**THE TASK:** Please copy out the entries below exactly, beginning with the line that contains "License and Supervision (563, 1024)" and ending with the line that contains "Investment Types (534, 916)", and include nothing outside that span.

**INPUT:**
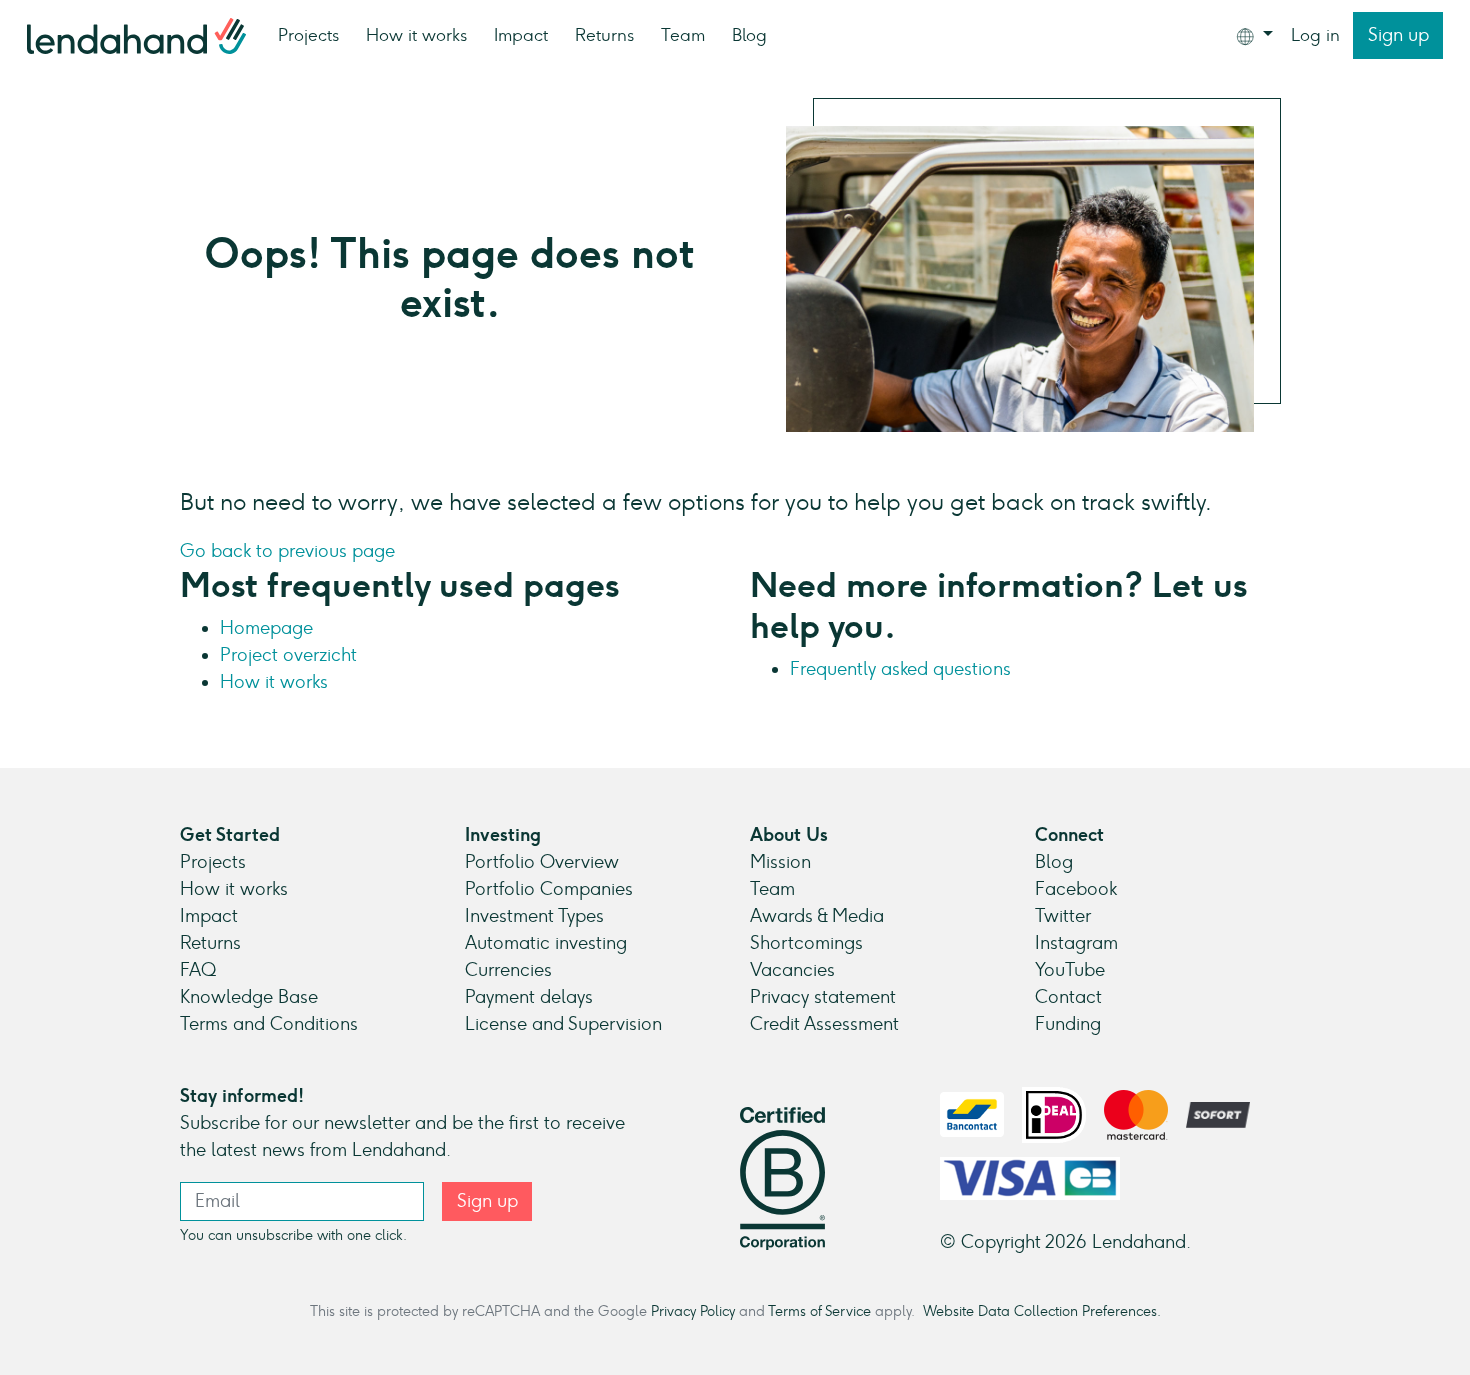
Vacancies (792, 970)
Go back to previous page (287, 551)
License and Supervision (563, 1024)
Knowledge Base (249, 997)
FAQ (198, 970)
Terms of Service (819, 1311)
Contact (1068, 997)
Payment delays (529, 997)
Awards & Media (817, 916)
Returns (604, 35)
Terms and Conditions (269, 1024)
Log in (1315, 35)
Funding (1068, 1024)
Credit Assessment (824, 1024)
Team (683, 35)
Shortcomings (806, 943)
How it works (416, 35)
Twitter (1063, 916)
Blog (749, 35)
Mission (780, 862)
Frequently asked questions (900, 669)
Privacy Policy (693, 1311)
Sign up (1398, 35)
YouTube (1070, 970)
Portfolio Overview (542, 862)
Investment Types (534, 916)
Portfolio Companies (549, 889)
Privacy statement (823, 997)
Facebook (1076, 889)
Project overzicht (288, 655)
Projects (308, 35)
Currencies (508, 970)
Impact (521, 35)
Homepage (266, 628)
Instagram (1076, 943)
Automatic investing (546, 943)
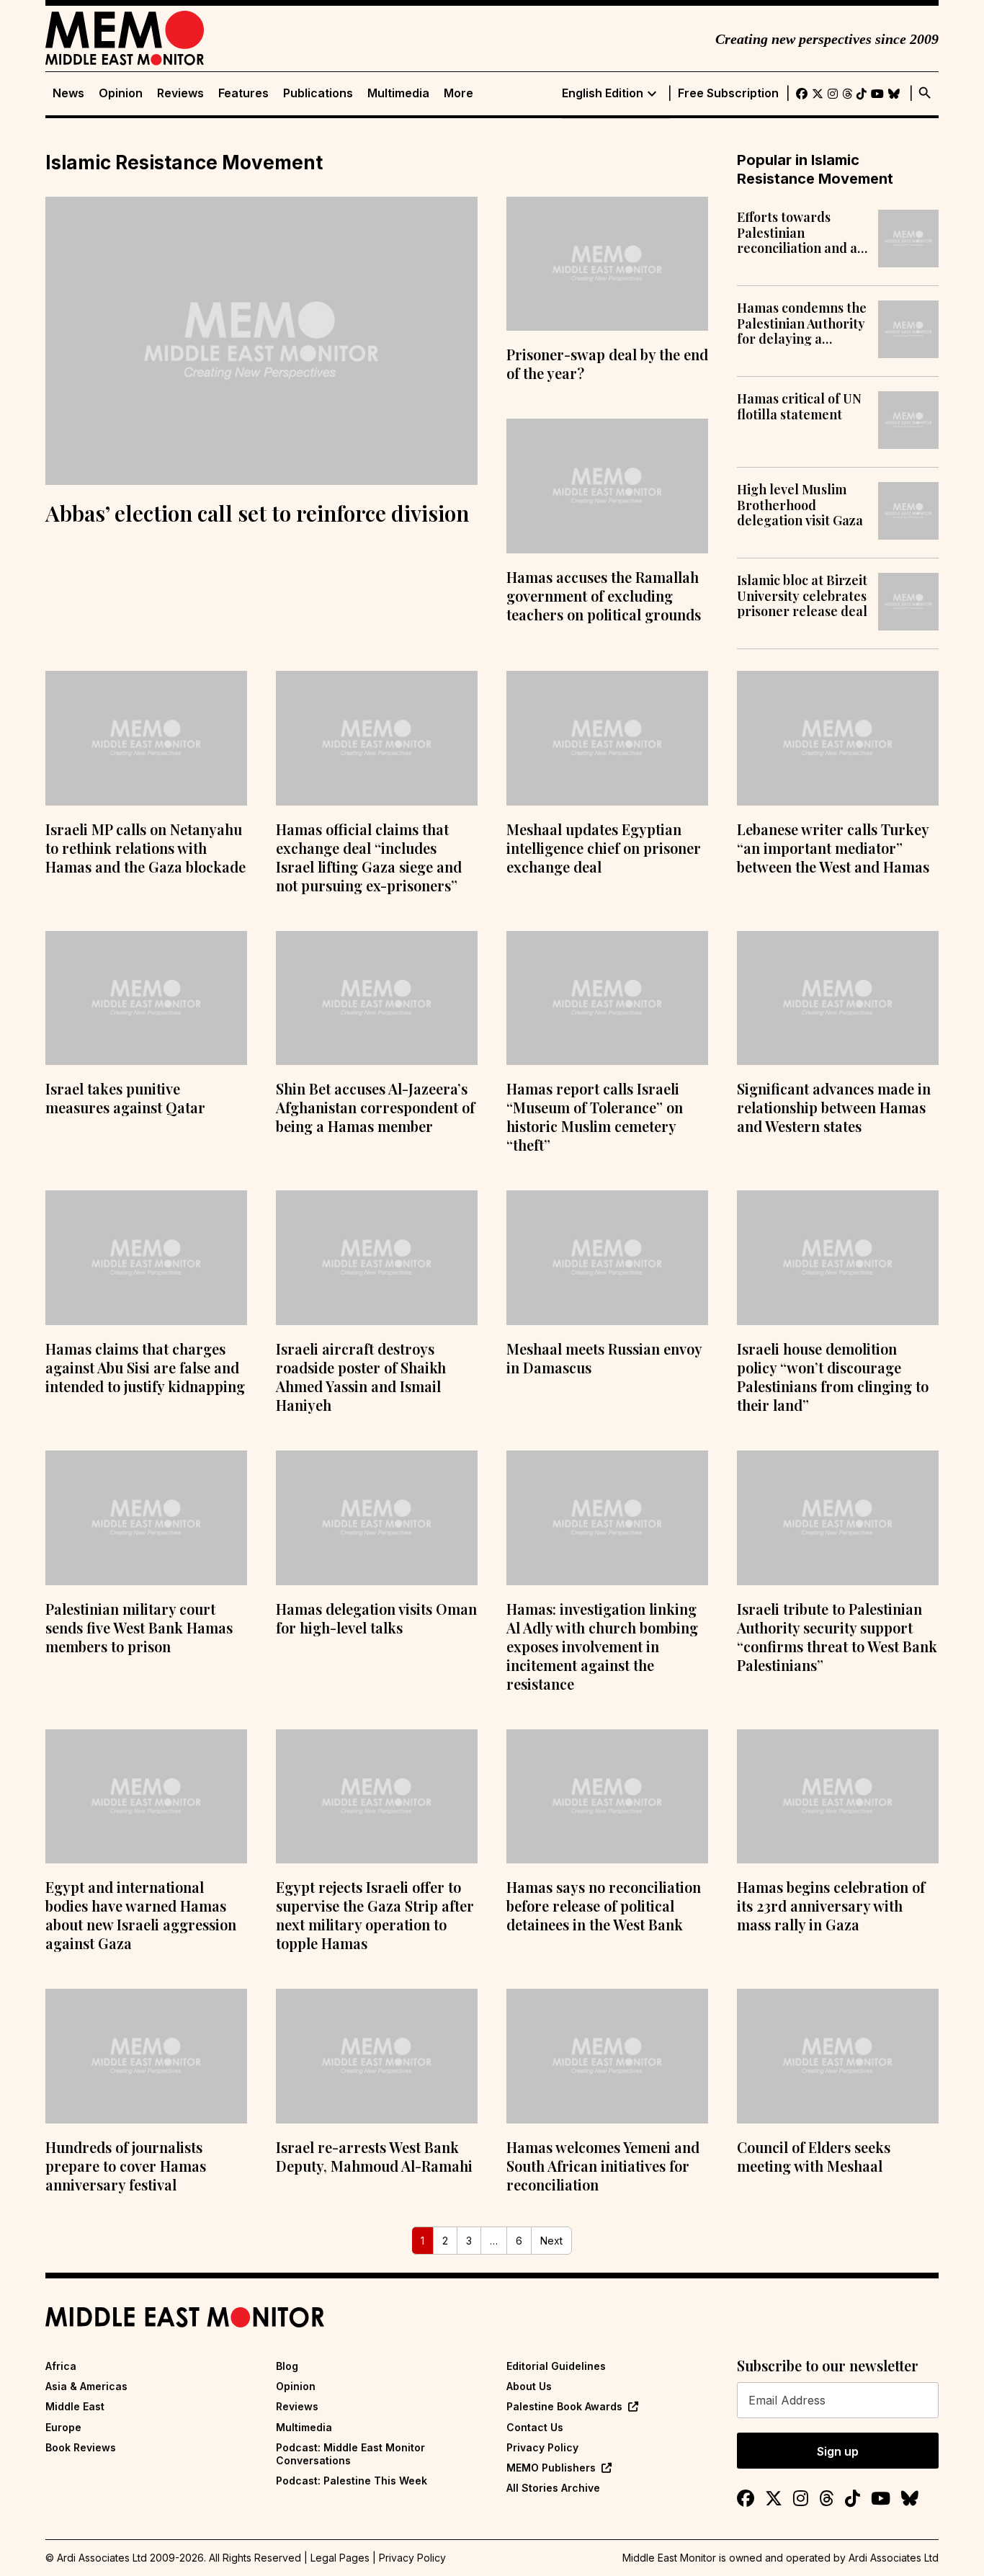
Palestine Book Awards (564, 2406)
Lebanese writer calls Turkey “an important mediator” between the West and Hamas (833, 847)
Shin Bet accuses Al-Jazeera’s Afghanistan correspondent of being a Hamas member (375, 1107)
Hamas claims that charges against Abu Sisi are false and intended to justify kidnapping (145, 1367)
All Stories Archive (553, 2488)
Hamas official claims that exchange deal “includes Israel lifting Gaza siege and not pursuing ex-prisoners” (369, 857)
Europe (63, 2427)
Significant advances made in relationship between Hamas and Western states (834, 1107)
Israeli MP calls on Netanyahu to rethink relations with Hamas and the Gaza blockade (145, 847)
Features (243, 93)
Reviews (180, 93)
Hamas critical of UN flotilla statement (799, 406)
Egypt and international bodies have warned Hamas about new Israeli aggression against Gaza (140, 1915)
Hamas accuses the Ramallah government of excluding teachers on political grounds (603, 595)
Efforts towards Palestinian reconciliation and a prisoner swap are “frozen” (797, 233)
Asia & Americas (86, 2386)
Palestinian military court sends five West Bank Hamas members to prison (139, 1627)
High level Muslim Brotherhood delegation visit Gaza (800, 505)
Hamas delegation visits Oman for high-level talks (376, 1618)
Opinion (121, 93)
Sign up (838, 2451)
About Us (529, 2386)
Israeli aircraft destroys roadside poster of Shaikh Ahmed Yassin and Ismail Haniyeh (361, 1376)
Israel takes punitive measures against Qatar (125, 1098)
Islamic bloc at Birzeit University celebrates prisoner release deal (802, 596)
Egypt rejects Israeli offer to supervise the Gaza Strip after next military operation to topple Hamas (375, 1915)
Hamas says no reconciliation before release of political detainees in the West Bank (603, 1905)
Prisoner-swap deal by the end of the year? (607, 363)
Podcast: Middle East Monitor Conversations (350, 2453)
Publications (318, 93)
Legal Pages (340, 2558)
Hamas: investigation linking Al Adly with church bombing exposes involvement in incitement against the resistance (602, 1646)
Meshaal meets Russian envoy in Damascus (604, 1358)
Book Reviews (80, 2447)
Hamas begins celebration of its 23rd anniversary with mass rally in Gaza (831, 1905)
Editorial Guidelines (556, 2366)
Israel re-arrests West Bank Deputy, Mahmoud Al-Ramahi (374, 2156)
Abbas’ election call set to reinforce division (257, 513)
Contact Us (534, 2427)
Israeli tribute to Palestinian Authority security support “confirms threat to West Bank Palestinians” (837, 1637)
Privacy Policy (542, 2447)
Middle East (74, 2406)
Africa (60, 2366)
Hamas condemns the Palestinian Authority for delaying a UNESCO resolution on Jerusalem (802, 323)
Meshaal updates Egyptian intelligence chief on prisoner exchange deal (603, 847)
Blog (287, 2366)
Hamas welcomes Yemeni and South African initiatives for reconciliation (602, 2165)
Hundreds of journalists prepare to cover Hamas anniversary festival (125, 2165)
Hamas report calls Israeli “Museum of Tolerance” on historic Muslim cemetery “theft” (594, 1116)
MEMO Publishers (551, 2467)
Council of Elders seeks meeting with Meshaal (813, 2156)
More (458, 93)
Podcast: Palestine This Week (351, 2480)
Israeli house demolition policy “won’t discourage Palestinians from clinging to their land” (833, 1376)
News (68, 93)
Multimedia (398, 93)
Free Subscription (728, 93)
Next (551, 2240)
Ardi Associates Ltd (894, 2558)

**TASK RESPONSE:**
License and Supervision (563, 1024)
Knowledge Base (249, 997)
FAQ (198, 970)
Terms of Service (819, 1311)
Contact (1068, 997)
Payment delays (529, 997)
Awards & Media (817, 916)
Returns (604, 35)
Terms and Conditions (269, 1024)
Log in (1315, 35)
Funding (1068, 1024)
Credit Assessment (824, 1024)
Team (683, 35)
Shortcomings (806, 943)
How it works (416, 35)
Twitter (1063, 916)
Blog (749, 35)
Mission (780, 862)
Frequently asked questions (900, 669)
Privacy Policy (693, 1311)
Sign up (1398, 35)
YouTube (1070, 970)
Portfolio Overview (542, 862)
Investment Types (534, 916)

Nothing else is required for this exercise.